Der Wagenverkehr dagegen geht schon jetzt hauptsächlich über die Schiffbrücke, auf welche 85 % entfallen gegenüber 15% der festen Brücke. Andererseits würden die Bahnhofsverhältnisse durch Freigabe der Brücke für den Eisenbahnverkehr sehr gewinnen. Es würde weiter der jetzige einseitige Damm zur festen Brücke wegfallen, wenn dann dazu noch der Eisenbahndamm fortkommt, dann wird der Blick auf Deutz frei. Geht man dagegen mit der Rampe gerade nach Deutz hinein, dann ist eine schwere Konstruktion nöthig, die vielleicht später den Deutzern noch weniger gefallen wird. Bei der gewählten Art wird man in Deutz von der Brücke nichts sehen, bis man oben ist, namentlich dann, wenn man sich am Rampenanfang ein grosses hervortretendes Gebäude denkt, welches vielleicht frühere Marienbildchen ersetzt und ein Gegengewicht gegen die Brücke bilden würde.

Die vorgeführte Lösung sieht auf den ersten Blick wegen ihrer Linienführung etwas eigenartig aus, wenn man aber fragt, was der Verkehr braucht und wie sich die Kostenverhältnisse dabei stellen, dann gewinnt der Vorschlag, bei dem für Grunderwerb usw. sicher 1,5 Millionen M. gespart werden können, ein wesentlich günstigeres Ansehen. –

Diese Vorschläge des Hrn. Ing. Schott fanden eine sehr verschiedene Aufnahme, namentlich hinsichtlich der Rampenführung auf der Deutzer Seite. Während von einer Seite die Lösung für Deutz als besonders günstig und zweckentsprechend angesehen wurde, erhoben sich dagegen von anderer Seite die schwersten Bedenken. Namentlich wurde geltend gemacht, dass der Entwurf auf der Beseitigung der Ufergleise basire, mit der man aber bisher stets habe rechnen müssen. Ferner sei eine derartige Konstruktion der Rampe, selbst bei Ausführung in Eisen, nicht als eine Freihaltung der Uferstrasse anzusehen. Schliesslich wurde von mehreren Seiten betont, dass die Entwicklung von Deutz gerade nach Süden vor sich gehen würde, da dort Wasser- und Eisenbahnanschlüsse mit erschwingbaren Kosten möglich sein würden. Auch die scharfen Kurven der Rampe wurden bemängelt, während andererseits die für eine solche Führung geltend gemachten ästhetischen Vorzüge nur in beschränkte Maasse anerkannt wurden. Gefordert wurde ausserdem die Durchführung des Vorortverkehrs, welcher bei dieser Rampenentwcklung Schwierigkeiten bereitet. Vor allem aber wurde betont, dass die Kostenfrage in einer für die Entwicklung beider Städte so wichtigen Entscheidung keinesfalls in erster Linie stehen könne.

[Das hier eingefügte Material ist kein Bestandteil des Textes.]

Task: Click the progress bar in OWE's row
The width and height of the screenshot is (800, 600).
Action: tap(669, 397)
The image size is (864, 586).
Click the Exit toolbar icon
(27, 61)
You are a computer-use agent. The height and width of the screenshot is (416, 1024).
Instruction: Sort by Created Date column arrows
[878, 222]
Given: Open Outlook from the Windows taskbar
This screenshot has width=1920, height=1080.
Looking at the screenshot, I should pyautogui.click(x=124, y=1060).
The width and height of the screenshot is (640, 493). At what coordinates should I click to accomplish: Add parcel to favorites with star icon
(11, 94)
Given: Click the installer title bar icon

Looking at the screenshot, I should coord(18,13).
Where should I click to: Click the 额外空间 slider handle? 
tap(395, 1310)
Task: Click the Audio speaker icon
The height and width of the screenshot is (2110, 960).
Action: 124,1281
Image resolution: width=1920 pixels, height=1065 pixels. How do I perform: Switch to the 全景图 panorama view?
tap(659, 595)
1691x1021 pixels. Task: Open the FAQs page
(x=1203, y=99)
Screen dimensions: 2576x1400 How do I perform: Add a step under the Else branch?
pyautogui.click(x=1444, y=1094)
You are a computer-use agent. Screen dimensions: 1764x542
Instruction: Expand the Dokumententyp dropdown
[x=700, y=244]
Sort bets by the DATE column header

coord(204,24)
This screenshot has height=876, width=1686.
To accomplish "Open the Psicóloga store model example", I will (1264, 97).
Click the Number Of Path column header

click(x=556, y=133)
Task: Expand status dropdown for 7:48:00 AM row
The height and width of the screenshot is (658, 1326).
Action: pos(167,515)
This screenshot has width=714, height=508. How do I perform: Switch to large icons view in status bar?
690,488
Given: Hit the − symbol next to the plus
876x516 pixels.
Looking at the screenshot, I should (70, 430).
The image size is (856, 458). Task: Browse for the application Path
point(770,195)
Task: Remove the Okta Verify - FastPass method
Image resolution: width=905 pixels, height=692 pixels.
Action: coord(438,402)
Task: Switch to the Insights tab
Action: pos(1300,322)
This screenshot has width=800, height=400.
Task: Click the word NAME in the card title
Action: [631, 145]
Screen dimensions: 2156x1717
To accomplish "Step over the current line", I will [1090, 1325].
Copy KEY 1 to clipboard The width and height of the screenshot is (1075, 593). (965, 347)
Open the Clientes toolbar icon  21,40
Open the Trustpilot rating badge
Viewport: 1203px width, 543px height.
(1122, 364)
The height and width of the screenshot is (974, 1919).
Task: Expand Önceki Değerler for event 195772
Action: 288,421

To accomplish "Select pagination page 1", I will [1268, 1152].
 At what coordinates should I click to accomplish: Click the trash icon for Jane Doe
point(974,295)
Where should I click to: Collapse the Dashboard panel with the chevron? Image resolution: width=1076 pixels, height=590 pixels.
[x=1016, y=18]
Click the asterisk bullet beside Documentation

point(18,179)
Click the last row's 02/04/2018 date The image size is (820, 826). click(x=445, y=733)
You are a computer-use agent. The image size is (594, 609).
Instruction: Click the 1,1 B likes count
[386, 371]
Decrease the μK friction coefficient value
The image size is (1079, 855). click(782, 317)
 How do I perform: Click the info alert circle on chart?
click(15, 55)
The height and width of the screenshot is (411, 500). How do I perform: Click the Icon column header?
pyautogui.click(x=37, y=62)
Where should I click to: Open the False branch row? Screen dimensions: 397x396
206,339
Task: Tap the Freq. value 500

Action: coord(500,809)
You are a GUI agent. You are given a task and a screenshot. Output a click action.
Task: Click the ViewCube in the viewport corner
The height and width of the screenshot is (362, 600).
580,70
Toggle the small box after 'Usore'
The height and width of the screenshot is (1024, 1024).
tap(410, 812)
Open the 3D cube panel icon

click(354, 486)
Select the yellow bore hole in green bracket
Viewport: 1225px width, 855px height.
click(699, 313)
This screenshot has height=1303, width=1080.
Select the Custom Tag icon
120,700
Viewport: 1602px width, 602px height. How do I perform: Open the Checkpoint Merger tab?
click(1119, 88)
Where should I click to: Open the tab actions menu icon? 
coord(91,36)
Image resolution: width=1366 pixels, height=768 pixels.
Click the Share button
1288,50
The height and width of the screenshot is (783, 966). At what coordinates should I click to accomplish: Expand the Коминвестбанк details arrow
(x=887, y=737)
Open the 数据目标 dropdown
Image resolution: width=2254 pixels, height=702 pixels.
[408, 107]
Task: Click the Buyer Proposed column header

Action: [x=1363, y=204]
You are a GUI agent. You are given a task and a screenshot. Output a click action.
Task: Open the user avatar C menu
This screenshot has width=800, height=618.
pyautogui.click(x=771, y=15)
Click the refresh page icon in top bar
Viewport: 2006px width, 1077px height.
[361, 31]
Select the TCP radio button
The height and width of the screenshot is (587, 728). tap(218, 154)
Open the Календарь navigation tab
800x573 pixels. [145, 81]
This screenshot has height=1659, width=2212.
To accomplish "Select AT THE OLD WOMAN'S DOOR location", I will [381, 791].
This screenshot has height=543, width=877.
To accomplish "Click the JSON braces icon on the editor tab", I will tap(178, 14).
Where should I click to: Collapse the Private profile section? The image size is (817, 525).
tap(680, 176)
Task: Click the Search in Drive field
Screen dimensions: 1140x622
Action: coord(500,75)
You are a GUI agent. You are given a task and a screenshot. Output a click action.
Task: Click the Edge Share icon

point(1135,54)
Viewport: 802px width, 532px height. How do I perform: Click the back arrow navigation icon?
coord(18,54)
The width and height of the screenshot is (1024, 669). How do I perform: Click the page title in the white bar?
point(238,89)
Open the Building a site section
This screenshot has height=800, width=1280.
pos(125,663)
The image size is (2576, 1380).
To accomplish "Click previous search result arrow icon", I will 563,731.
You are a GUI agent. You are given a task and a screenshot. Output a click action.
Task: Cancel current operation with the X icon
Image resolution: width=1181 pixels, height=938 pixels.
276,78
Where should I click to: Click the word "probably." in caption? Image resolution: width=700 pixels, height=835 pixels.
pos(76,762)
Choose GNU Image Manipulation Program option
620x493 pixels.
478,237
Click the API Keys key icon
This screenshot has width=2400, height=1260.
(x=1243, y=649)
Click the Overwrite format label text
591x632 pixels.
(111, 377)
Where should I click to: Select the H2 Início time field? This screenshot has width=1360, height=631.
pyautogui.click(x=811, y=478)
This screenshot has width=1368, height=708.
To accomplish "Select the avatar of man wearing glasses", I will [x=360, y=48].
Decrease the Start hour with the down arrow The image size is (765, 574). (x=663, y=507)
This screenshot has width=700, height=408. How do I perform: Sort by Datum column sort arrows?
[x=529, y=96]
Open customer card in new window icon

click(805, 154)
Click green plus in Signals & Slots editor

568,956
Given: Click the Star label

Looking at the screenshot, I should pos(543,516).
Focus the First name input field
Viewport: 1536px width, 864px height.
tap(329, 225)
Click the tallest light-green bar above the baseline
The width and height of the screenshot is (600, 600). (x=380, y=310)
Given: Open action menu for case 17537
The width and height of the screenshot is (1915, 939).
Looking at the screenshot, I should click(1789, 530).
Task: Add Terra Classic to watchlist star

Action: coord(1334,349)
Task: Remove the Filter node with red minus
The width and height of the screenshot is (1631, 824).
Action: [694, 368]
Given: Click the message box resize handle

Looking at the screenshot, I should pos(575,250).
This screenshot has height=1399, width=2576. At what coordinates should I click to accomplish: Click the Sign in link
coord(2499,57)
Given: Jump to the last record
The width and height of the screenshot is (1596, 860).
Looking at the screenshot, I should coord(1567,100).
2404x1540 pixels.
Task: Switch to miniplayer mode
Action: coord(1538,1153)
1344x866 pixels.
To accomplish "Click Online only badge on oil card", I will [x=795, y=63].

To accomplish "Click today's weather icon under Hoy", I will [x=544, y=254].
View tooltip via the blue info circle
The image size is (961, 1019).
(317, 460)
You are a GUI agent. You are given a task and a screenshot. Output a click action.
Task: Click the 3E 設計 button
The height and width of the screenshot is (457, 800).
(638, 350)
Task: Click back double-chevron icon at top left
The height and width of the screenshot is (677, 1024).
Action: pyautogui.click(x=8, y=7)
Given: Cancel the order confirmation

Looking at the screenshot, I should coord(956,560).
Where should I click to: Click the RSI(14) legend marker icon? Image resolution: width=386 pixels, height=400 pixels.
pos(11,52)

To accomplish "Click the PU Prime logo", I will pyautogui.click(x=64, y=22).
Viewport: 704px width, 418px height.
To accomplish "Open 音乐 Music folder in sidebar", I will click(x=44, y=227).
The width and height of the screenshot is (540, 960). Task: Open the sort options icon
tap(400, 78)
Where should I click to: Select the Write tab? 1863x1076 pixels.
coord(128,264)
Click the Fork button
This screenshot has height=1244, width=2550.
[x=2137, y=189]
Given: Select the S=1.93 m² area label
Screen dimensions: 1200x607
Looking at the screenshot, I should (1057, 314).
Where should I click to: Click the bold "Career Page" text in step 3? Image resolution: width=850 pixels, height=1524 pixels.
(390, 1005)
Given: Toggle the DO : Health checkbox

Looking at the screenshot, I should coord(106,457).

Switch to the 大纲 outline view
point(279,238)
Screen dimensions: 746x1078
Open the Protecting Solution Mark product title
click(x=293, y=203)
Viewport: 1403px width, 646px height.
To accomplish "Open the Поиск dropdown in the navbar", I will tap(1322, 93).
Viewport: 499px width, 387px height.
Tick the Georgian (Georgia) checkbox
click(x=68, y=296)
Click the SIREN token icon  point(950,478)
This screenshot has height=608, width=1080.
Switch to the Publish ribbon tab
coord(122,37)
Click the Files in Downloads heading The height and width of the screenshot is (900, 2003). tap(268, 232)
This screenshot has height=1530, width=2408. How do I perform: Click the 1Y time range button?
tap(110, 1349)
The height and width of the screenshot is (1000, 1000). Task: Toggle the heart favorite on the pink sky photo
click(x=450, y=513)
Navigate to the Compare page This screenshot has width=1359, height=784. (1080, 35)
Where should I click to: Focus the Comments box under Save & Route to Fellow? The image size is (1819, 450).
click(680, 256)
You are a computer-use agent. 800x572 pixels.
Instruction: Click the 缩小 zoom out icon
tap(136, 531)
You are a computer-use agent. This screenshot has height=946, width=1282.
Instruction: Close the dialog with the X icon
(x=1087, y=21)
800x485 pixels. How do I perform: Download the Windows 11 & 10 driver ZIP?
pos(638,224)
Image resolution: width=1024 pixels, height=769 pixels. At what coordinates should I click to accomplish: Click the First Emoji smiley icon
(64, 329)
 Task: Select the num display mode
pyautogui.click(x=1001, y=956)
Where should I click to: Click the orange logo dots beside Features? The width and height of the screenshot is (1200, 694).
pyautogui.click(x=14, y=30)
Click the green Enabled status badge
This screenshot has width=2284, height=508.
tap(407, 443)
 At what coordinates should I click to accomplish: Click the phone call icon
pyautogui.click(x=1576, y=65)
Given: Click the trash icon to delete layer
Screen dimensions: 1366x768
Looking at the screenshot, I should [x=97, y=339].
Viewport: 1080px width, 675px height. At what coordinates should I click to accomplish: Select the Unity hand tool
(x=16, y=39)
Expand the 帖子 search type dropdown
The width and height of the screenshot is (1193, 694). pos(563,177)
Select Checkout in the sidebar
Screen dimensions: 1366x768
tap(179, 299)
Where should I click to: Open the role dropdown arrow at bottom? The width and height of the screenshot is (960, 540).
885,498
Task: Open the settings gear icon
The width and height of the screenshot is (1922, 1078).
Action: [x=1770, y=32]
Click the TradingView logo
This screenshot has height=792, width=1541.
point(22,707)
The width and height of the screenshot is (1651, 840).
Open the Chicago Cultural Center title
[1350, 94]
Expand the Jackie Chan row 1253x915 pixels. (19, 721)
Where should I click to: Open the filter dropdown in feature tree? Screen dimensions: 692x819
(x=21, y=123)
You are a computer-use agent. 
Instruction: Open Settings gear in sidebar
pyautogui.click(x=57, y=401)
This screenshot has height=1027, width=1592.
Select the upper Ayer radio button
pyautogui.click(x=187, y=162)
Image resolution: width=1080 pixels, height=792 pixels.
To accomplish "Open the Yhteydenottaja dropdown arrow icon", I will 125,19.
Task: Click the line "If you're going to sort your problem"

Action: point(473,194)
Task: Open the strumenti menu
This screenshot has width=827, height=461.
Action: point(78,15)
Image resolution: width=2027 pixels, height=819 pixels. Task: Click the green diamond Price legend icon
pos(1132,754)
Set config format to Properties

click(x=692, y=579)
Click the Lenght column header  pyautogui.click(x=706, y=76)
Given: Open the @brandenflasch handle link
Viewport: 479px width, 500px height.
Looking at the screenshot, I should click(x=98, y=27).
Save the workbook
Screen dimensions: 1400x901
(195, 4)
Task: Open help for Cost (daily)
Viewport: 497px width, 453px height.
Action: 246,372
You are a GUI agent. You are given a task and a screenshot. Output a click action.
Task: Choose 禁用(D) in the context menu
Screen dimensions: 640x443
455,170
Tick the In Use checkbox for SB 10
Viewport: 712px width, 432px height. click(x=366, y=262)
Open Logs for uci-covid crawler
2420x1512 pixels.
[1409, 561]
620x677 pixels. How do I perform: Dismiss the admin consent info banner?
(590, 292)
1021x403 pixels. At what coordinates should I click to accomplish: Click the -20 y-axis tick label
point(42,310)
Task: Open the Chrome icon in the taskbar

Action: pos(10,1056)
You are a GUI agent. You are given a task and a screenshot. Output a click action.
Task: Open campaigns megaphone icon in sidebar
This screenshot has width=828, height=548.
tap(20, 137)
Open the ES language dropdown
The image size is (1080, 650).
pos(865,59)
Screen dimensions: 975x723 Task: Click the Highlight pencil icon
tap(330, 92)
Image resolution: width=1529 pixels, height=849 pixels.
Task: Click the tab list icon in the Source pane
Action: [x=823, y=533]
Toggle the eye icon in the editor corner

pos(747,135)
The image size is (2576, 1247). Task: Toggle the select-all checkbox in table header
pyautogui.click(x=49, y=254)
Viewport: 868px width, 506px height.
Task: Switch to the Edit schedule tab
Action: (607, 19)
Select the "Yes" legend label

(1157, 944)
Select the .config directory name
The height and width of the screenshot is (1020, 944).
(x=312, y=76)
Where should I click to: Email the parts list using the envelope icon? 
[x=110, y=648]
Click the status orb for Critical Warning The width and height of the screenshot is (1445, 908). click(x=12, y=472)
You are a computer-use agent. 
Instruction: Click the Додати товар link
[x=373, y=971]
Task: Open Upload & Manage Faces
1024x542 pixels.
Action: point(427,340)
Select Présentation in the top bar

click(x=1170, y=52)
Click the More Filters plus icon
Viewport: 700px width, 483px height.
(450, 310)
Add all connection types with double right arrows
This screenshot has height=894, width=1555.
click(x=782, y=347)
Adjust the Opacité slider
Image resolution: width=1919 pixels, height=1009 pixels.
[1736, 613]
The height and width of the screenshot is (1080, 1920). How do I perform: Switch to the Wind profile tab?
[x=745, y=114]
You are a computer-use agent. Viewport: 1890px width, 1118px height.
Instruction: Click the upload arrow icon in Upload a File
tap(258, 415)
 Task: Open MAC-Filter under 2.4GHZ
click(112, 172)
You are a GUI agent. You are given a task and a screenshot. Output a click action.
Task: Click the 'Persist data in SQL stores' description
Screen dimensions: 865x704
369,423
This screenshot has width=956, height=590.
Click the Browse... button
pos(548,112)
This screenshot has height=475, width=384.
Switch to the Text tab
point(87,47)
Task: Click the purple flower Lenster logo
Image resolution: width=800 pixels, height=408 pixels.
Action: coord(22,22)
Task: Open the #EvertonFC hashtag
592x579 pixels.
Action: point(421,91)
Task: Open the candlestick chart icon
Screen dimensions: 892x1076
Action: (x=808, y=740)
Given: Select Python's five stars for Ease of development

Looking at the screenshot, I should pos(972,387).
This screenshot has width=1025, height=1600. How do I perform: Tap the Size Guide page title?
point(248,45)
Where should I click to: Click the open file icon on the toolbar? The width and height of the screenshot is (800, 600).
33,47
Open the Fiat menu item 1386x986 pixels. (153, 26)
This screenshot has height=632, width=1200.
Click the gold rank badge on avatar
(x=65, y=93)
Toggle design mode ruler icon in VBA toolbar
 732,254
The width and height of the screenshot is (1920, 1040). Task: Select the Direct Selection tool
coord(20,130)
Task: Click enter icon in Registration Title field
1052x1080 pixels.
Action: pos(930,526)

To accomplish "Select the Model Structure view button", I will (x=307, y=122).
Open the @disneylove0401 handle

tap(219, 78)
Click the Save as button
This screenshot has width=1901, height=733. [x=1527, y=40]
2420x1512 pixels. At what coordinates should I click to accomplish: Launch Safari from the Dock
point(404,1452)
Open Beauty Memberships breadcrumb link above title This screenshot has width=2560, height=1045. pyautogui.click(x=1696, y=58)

Zu einer Kundgebung zu Gunsten des vorliegenden Entwurfes konnte sich der Verein daher nicht entschliessen, dagegen wurde die Arbeit allseitig als ein weiterer interessanter Beitrag zur Klärung der Brückenfrage mit Dank anerkannt. –

Dieser Artikel erschien zuerst am 24.08.1901 in der Deutsche Bauzeitung.